Pour comprendre l’actuelle situation, il faut se pencher sur les enjeux autour de l’EPR. Une très prochaine humeur tentera d’y voir plus clair en analysant les derniers épisodes du feuilleton de la construction de ces réacteurs de 3ème génération.
Bernard SESOLIS
Expert Energie Environnement
- Loi sur la transition énergétique pour la croissance verte - (Août 2015)
- Le Monde du 28 Juillet 2017 - Jean-Michel Bezat
- Auteur d’un ouvrage de référence en la matière : « Nucléaire on/off » - Dunod - 2013.
- Chiffres de la SFEN (Société Française de l’Energie Nucléaire)
- Chiffres de Wikipédia
- « Pour une diversification intelligente de l’énergie », débat - nucléaire français est-il en déclin ? - Le Monde - 31 Mai 2016 - Julien Aubert (député LR du Vaucluse (président du groupe d’études Energie à l’Assemblée Nationale)

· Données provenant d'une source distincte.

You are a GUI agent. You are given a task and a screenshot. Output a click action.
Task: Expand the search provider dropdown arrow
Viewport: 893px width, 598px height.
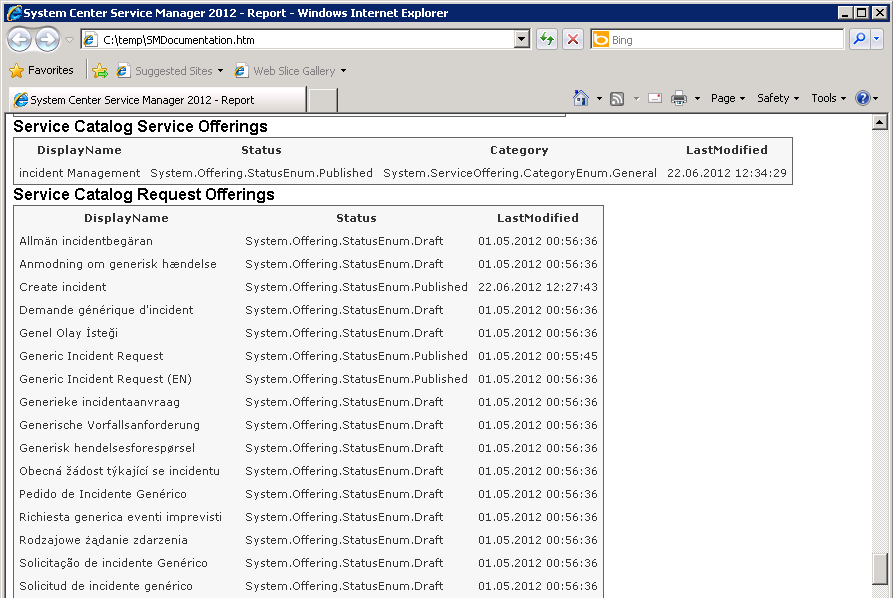[877, 40]
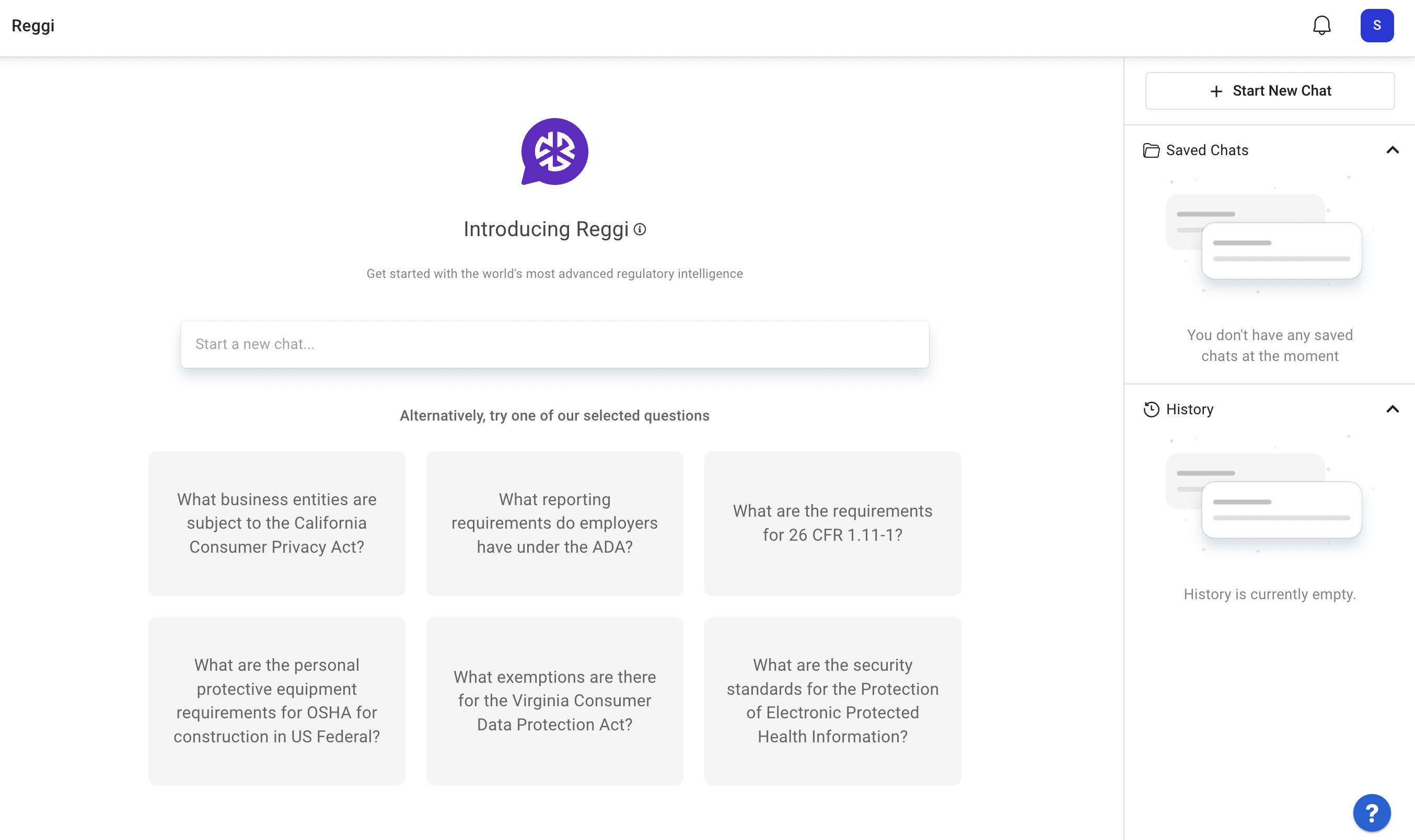Click the notification bell icon
This screenshot has width=1415, height=840.
point(1321,26)
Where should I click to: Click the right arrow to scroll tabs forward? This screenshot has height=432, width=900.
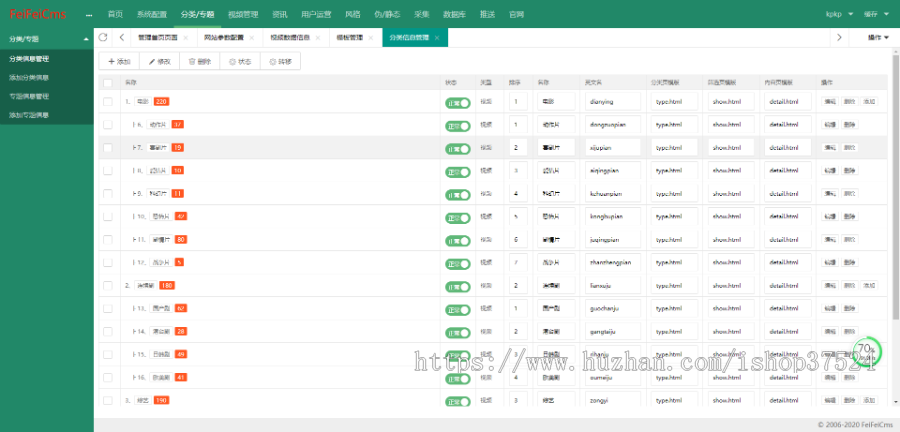tap(839, 37)
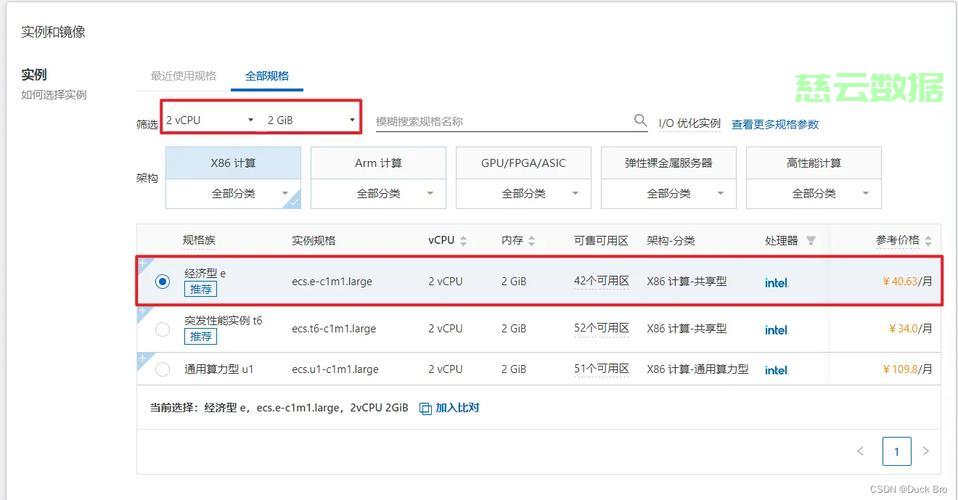The height and width of the screenshot is (500, 958).
Task: Switch to the 最近使用规格 tab
Action: [x=183, y=76]
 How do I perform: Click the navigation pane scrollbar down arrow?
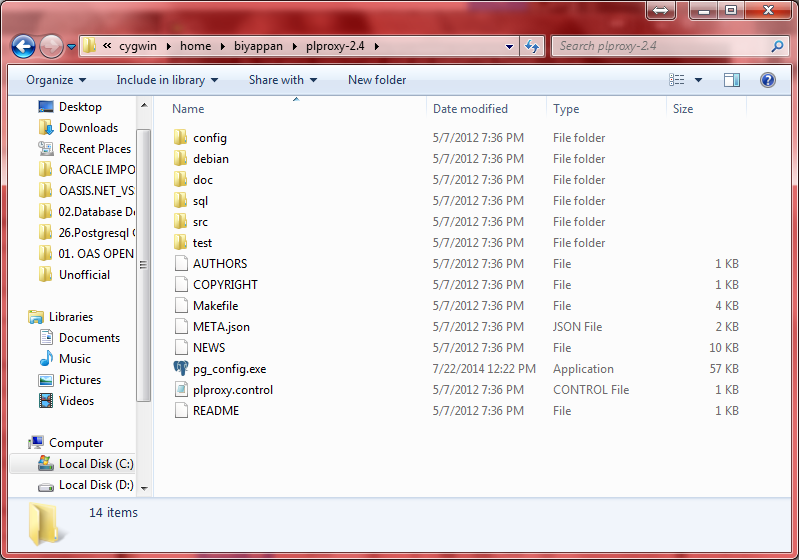144,488
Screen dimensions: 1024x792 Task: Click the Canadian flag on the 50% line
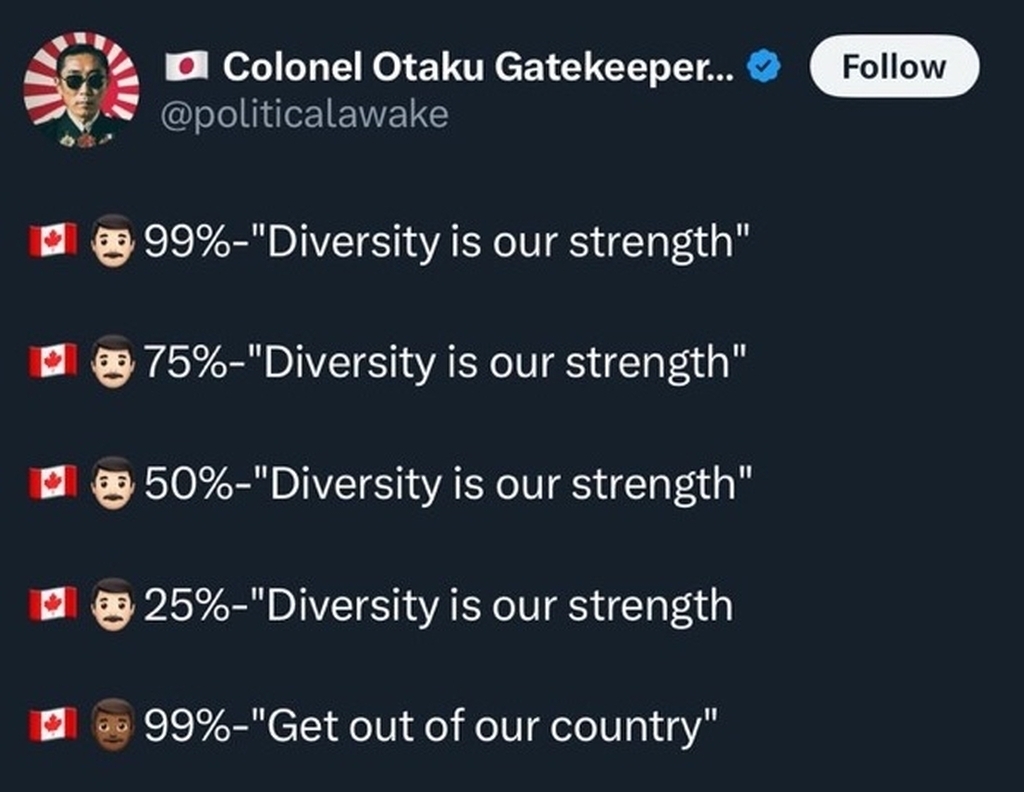(52, 483)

- « L’aveuglement industriel et écologique d’EDF », débat - nucléaire français est-il en déclin ? - Le Monde - 31 Mai 2016 - Yannick Jadot (député européen Europe Ecologie – Les Verts) - Claude Turmes (député européen - Verts-Luxembourg),
- « Rester ou sortir du nucléaire : une addition salée », Le Monde - 4 Avril 2017 - Pierre Le Hir
Tout à fait d'accord avec vous. Et que dire de l'illusion de l'indépendance. Il y a bien des années que nous n'extrayons plus d'uranium sur notre territoire. Et concernant le bilan carbone, d'après la criirad, il est nécessaire de consommer 9,7 TEP pour extraire 1 tonne d'uranium. Il est bien évident que le rapport énergétique est plus que favorable, mais que le bilan carbone n'est pas du tout nul comme EDF le laisse entendre. Ce sont les pays dans lesquels on extrait l'uranium qui "jouissent" de ce CO2.